A few hundred yards north of the Grantsville road we passed the craggy blackAdobe Rock, mentioned in several emigrant narratives as their covered wagons and pack mules headed west over the notorious Hastings Cutoff. Alice didn’t mention Adobe Rock but just about everybody else did.



Adobe  Rock

Sunrise comes late along here, as Old Sol first has to climb the Oquirrh (pro. OH-kerr) Mountains, separating the Tooele Valley from the Salt Lake metroplex. We caught our first glimpse of it as we rounded Lake Point, at the southern tip of the Great Salt Lake, mounted I-80, and headed east. Glimpse? More like a smack in the kisser, right in our eyes.
Since we arrived in the Holy Land from Tucson, and since we make trips from Tooele to Salt Lake City about once a week, the superslab from Lake Point into the city seems rather routine to us. Yet, the sight of the gulls swooping down for their breakfast, the pelicans digesting their brine shrimp, the avocets, great blue herons, cormorants, the Canadian geese, and the leggy sandpipers along the way, never gets boring.

For some reason the gummint was unable to run I-80 straight through Salt Lake City. There is a one-mile jog to the south before the eastward course can be resumed. Then it gets very interesting to us.
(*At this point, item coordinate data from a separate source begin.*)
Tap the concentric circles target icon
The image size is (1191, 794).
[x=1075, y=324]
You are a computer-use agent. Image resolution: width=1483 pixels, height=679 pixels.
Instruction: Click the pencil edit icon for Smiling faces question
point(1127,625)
We are soon in Parley’s Canyon, opened by Parley Pratt in 1850 as a toll road, but the old pioneer road through Emigration Canyon continued to be used for another decade.

The Lincoln Highway proceeded through there with great difficulty in the early years, with numerous crossings of Parley’s Creek and the Union Pacific Railroad
extremely irritating (and dangerous) to travelers in 1913-15. But gradually the road was improved, winding through Coalville and up the Weber River to the mouth of Echo Canyon. As we proceeded east we could see the old Lincoln Highway up on the ledge to the left, far below the boulders the Mormon “Destroying Angels” stacked atop the canyon wall in 1857, ready to rain down on Buchanan’s Army should they decide to enter the city.
(The feeling in Washington was that Gov. Brigham Young wanted his State of Deseret to become a nation apart from the United States. Not true, but the army was packing along a new, and very nervous, governor, just in case.)
 


The Lincoln Highway runs through
Echo Canyon

We left Utah some four miles west of Evanston, rolling east at 75 mph, pausing in Rock Springs, Wyoming, to make those good people at Conoco forty bucks richer. With all that weight, the Hyundai Tucson was still getting 24 mpg.

We were getting extremely bored with I-80 so we left the fool thing and mounted US 30, the Lincoln Highway, in Sidney, Nebraska. The interstate was clearly visible to our right, often less than a mile away. Traffic was cruising there at 70-75 mph, and we were doing 60-65. One semi after another over there. We saw exactly one on this stretch, and it was going in the opposite direction.


The Lincoln Highway , US 30, crosses the middle of the photo
as cornfields stretch north to the horizon in western Nebraska.


We stopped for the night in Ogallala, Nebraska, 600-plus miles from home. And thirty-five years of memories later. I was pulling our Holiday Rambler trailer then and stayed in Ogallala, in August 1971. The second-last field trip leading to publication of The Oregon Trail Revisited was over and I was headed back from Oregon to my then-home in St. Louis County. I had planned to fill the tank of the new Ford station wagon in Scottsbluff, but what the heck, there was enough to get to Bridgeport. We passed that town after six and it was locked up for the night. Okay, then Broadwater. Or Oshkosh, or surely Lewellen. All dark. The needle on the gas gauge was to the left of E, with thirty-one miles to go to the next town, Ogallala. Slowing down to 50 mph to conserve fuel, we managed to roll downhill to the town, turning right just before reaching I-80, where there was a Texaco station, lights burning brightly. The Ford took almost seventeen gallons in the sixteen-gallon tank, meaning all the lines were empty and she was running on whatever remained in the carburetor bowl. There was a Ramada Inn right next door.

Well, the Ramada Inn is still there. Only now it’s the Gray Goose Lodge. Way overpriced, but we were tired so we shut down for the night.